Quote: Originally Posted by
stormy13
It can also be the wireless adapter(s) themselves. My wife has a laptop with a Broadcom wireless N in it and it can only do 65 Mbps as well, due to a limitation of the chip.
From what I could find from looking into it a year ago is that it looks like there is a surplus of these Broadcom chips (that are more like early draft N, than full spec N), and quite a few laptop manufacturers are still using them and advertising N speed wireless, without being able to achieve full N speed.

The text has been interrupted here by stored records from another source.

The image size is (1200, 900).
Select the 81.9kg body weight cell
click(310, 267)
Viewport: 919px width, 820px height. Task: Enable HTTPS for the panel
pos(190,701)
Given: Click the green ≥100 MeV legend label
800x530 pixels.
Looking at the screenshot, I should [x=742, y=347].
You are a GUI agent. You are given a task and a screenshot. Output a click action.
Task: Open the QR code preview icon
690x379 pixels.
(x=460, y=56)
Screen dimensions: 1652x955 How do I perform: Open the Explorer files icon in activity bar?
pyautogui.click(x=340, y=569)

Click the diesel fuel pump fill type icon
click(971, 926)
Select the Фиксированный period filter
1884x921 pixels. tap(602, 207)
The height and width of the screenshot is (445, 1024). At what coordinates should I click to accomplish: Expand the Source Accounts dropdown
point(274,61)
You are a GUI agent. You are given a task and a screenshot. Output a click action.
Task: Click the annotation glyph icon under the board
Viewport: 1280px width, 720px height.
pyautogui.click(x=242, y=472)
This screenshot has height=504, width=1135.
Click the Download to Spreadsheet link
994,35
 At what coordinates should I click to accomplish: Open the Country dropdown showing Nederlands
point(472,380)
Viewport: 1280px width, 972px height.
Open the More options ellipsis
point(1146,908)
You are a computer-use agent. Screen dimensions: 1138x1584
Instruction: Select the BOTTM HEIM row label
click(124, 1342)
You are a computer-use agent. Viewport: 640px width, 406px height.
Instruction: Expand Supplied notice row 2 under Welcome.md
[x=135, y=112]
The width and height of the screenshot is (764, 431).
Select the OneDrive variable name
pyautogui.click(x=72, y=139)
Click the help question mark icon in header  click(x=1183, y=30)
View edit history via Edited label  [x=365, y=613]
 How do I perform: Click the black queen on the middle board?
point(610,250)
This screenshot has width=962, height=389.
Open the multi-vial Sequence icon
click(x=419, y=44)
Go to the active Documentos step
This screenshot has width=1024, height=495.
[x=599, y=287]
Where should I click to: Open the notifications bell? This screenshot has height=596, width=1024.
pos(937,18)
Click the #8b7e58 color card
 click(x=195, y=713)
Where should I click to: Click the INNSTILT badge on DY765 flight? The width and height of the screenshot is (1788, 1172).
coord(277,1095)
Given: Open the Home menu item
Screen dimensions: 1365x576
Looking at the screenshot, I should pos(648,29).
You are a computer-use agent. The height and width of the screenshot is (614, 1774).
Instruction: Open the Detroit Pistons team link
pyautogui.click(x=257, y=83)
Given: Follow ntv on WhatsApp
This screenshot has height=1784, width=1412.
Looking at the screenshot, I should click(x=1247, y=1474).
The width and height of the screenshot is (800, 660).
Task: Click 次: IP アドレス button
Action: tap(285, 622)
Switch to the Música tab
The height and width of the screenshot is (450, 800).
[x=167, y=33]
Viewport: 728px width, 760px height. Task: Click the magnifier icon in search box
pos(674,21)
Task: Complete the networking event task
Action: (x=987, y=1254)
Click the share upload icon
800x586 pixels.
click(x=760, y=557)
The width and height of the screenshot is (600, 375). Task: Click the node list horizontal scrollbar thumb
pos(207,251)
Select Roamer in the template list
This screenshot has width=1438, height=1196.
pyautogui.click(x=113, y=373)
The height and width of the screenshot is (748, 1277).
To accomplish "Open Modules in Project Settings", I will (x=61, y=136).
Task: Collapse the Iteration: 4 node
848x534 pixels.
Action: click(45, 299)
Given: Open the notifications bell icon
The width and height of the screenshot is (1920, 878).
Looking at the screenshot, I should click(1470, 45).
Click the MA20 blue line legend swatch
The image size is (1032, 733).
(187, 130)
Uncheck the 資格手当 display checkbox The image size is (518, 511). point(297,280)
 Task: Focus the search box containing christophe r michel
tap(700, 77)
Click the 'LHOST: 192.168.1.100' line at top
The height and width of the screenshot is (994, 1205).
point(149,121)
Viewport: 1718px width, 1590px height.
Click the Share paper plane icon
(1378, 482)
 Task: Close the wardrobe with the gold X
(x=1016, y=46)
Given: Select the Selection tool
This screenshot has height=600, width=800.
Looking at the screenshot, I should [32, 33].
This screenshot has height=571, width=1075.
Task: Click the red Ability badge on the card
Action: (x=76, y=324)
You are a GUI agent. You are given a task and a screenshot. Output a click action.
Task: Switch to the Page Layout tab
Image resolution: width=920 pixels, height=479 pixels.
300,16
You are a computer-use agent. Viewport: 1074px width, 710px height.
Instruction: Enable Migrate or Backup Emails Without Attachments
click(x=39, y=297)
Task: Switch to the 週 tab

Do you have any links? I can't even find a model number for my Broadcom adapter, it just says Broadcom 802.11n. But I think I have to agree with you because I have tried everything. I have set everything on the router as it should be including security to WPA2-[AES]. I can't actually find the specific setting but I'm pretty sure the router is already set for n, not mixed.
Funny thing is this laptop replaced one I returned because I wanted a better CPU. But apparently I got an inferior wireless adapter. The other laptop had an Atheros adapter. I never specifically looked into its speed but this Broadcom also get worse reception than the Atheros did so I bet the Atheros will have better speed.
The manufacturer uses a variety of adapters so maybe I could exchange and get lucky and get an Atheros or I could just go back to the Laptop with the lower CPU if it means better wireless performance.